§ **REQUIRED WORK**:
Look through the data below. Collect every line where the word "Switch" occurs.

Dataset entries
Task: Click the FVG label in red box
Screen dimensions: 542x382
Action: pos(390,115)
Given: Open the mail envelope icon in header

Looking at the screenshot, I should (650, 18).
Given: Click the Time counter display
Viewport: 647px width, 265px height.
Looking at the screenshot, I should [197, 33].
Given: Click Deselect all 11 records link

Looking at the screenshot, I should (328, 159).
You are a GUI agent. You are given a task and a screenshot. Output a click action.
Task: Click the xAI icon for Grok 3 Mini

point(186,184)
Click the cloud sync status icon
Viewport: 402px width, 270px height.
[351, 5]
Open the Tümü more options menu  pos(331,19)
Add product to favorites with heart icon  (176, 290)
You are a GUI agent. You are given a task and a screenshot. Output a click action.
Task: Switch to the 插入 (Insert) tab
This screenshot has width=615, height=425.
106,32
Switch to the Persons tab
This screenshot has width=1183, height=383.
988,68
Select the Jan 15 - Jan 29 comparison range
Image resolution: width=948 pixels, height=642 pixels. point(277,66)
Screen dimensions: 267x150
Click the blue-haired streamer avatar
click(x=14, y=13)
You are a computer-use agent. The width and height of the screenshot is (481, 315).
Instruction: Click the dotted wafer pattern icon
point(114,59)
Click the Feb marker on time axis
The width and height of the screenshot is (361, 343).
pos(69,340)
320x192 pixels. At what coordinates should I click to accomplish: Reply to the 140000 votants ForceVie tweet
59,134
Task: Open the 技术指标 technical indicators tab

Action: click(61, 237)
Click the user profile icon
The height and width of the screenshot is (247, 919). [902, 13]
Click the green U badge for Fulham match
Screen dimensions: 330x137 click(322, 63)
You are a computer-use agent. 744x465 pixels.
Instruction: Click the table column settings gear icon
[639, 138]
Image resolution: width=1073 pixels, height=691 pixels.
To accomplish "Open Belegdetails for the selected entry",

§ **SOLUTION TO THIS TASK**:
Task: Switch to the 插入 (Insert) tab
Switch to the Persons tab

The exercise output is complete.